Living Well and Dying Well – December 14, 2015

By December 14, 2015Uncategorized

Michael Pollan tweeted last week about how the more humanely a fish is killed, the better it tastes. The facts that humanely treated meat tastes better and that wild fish is the healthiest protein are well established. It’s just that fish are not usually thought of in that way, in spite of recent scientific studies cataloging fish communication. The art of sushi in Japan revolves around the manner in which fish are killed, in the strong belief that in dying properly fish taste better.

A great example of this is with our Coho Salmon. Sea to Table’s Sitka, AK friend John Bahrt (spot prawn trapper extraordinaire) introduced us to his neighbor Captain Austin Sollars. He hook and line trolls coho on his F/V Jani K. As soon as they come out of the water he carefully hand dresses and pressure bleeds them before blast freezing right on board. The pristine fish end up on a freezer barge to Seattle where we move them to cold storage facilities around the country. From there these incredibly delicious salmon can swim the last mile to your kitchen via low cost 3PL ground service at the lowest carbon footprint.  A win for all.

There is a great deal of chatter about genetically engineered salmon, and farmed versus wild. While all aquaculture is based on the same paradigm as industrial meat production, it is true that some fish farming is less problematic than others.
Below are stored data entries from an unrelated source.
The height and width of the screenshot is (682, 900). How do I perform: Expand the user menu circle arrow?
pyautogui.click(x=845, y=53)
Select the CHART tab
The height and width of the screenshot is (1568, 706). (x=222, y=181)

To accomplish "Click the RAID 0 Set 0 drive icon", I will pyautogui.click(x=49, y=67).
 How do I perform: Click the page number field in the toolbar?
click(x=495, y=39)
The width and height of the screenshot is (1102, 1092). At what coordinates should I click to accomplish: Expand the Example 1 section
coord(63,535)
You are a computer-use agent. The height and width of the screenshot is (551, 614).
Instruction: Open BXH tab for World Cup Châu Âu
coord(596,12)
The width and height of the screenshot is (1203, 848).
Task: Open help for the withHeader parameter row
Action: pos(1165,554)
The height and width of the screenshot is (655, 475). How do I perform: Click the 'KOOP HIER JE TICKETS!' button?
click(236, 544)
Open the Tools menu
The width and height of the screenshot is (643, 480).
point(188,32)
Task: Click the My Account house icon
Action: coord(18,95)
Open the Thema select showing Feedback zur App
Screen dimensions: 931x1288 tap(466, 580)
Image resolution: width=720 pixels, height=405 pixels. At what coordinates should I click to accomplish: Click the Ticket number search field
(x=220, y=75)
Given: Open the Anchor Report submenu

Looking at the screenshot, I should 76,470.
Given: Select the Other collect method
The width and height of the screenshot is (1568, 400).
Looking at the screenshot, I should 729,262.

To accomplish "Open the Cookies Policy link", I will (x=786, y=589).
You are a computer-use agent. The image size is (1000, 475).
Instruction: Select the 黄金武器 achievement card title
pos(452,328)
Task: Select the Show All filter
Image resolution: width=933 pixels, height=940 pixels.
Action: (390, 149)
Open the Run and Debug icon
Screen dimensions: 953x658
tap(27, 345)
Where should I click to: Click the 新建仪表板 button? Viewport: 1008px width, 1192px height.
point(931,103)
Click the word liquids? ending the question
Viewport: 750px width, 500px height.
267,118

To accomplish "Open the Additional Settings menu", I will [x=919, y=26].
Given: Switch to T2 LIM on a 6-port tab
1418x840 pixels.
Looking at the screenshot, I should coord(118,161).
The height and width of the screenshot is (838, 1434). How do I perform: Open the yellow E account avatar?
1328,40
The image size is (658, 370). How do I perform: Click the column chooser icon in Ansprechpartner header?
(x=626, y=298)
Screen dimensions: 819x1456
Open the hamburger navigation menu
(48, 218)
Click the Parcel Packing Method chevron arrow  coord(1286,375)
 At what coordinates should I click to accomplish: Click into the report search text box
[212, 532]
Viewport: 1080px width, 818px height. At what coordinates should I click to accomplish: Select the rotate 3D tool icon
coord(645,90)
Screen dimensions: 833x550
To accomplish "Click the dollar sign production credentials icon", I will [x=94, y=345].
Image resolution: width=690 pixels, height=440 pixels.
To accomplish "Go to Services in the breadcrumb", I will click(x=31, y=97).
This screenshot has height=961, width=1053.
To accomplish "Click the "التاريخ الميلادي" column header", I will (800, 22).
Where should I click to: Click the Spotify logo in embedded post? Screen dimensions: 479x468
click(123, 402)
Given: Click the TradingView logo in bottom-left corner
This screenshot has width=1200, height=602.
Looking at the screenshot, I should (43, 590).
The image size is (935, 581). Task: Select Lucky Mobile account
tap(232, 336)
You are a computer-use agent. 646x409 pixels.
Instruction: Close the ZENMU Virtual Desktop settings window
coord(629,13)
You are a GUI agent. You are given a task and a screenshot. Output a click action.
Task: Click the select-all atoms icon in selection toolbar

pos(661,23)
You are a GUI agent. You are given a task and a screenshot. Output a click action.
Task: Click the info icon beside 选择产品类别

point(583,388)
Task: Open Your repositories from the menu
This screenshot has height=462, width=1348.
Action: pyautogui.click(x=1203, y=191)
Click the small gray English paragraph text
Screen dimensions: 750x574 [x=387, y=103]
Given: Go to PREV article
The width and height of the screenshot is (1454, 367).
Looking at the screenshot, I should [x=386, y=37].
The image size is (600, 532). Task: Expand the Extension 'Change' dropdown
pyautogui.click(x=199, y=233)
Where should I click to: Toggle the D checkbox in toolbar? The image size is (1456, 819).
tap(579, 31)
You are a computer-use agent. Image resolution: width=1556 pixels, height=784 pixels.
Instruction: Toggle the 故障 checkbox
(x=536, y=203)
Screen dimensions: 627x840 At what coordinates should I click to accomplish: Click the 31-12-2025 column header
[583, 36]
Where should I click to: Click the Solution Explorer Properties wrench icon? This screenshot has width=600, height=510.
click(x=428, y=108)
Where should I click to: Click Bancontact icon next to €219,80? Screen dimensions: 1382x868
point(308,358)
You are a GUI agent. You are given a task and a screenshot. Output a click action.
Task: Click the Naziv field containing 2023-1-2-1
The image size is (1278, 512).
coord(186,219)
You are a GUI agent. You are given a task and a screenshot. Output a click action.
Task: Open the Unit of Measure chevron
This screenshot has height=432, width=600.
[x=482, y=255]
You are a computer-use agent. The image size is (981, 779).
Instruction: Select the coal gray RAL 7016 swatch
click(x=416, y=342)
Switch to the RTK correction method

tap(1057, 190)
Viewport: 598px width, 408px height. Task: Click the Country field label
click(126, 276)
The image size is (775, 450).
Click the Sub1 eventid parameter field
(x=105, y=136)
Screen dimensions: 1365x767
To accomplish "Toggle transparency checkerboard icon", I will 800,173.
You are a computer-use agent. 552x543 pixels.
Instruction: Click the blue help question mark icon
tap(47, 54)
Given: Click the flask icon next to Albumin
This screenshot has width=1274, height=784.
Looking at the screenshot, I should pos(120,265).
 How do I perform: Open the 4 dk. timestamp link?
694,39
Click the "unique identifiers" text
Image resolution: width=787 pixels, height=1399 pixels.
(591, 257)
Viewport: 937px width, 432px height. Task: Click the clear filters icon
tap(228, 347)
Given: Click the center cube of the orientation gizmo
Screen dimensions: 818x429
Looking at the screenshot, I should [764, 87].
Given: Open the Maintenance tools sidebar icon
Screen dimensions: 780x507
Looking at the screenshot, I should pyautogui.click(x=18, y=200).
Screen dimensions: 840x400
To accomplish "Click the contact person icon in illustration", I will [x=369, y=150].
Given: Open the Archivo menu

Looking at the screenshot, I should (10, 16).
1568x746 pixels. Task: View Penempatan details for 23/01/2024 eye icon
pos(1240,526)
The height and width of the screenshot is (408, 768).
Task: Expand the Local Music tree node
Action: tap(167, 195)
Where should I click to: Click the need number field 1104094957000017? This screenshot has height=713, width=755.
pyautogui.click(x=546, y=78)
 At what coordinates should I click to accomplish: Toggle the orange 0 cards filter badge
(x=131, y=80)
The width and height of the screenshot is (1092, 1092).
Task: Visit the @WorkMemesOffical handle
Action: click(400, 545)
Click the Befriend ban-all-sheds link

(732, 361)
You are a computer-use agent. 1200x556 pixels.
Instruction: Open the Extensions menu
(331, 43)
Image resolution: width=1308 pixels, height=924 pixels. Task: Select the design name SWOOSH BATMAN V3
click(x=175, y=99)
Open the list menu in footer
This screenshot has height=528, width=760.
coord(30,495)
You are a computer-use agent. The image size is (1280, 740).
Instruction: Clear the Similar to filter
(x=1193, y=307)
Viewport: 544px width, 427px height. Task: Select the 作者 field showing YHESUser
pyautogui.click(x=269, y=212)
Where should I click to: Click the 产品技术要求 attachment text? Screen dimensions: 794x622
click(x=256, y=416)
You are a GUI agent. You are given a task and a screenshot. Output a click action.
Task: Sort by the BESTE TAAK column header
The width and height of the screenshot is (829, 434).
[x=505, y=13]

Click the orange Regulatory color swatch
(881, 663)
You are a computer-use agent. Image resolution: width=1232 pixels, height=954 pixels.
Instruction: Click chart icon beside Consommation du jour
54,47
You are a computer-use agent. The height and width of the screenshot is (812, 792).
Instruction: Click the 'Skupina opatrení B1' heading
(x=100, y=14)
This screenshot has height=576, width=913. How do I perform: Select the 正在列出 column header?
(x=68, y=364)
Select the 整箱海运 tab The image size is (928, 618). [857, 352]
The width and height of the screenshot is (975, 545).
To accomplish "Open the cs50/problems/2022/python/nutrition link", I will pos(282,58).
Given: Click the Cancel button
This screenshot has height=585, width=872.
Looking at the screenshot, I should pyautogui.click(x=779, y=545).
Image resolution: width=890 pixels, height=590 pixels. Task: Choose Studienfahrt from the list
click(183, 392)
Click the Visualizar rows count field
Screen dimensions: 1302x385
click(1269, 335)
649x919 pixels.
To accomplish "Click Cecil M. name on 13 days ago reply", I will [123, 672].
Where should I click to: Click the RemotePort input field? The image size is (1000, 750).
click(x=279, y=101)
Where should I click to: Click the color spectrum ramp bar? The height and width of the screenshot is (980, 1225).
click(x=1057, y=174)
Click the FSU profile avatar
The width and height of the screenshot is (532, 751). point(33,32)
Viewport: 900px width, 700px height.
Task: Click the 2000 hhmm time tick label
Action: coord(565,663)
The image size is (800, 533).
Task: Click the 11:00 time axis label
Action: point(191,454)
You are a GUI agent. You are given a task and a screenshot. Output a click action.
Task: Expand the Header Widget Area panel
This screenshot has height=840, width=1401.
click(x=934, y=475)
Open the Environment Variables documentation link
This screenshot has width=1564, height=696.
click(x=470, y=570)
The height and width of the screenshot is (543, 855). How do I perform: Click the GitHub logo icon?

It is also true that aquaculture is often less environmentally damaging than factory farms, and that properly farmed fish, without antibiotics and hormones, is healthier to eat than industrial meat. But wild fish, having properly lived and died, is incomparable for both health benefits and deliciousness.

Pressure-bled, pristine, wild coho salmon


Amberjack landed this morning at the dock in Beaufort, NC

Unfortunately over 90% of all seafood consumed in the US comes from outside the US. While America’s fisheries management is the envy of the world, lots of funky things happen elsewhere. The vast majority of tuna comes from Asian waters where piracy and slavery issues add to the woes of allowing tuna populations to be sustained. Things are so out of hand that a member of the UN’s Indian Ocean Tuna Commision was forced to resign over his ownership of a fishing vessel on which a video surfaced of the execution of members of its forced crew. Nations around the world are trying to wrap around the issues of illegal, unreported, and unregulated (IUU) fishing. The island nation of Palau, one of the world great tuna grounds, became the 15th nation to sign the UN’s Port State Measures Agreement. Sky Truth will begin in 2016 an “eye in the sky” application supported by Google and Oceana which will literally track fishing vessel activities in all the world’s oceans. The best way for chefs to address with these issues is to vote with your fork; eat wild domestic seafood.


Chef Evan Colter holds a Yellowtail, landed by F/V Double Vision from San Nicholas Island, CA.


Pan seared yellowtail, purple sweet potato confit, vadouvan brown butter prepared by Chef Colter at Magnolia House in Pasadena, CA

While ramen redfish burritos are all the rage in Brooklyn, Wellfleet oysterman William Young Jr. won ten million dollars in the Massachusetts State Lottery last week. That even beats fishing.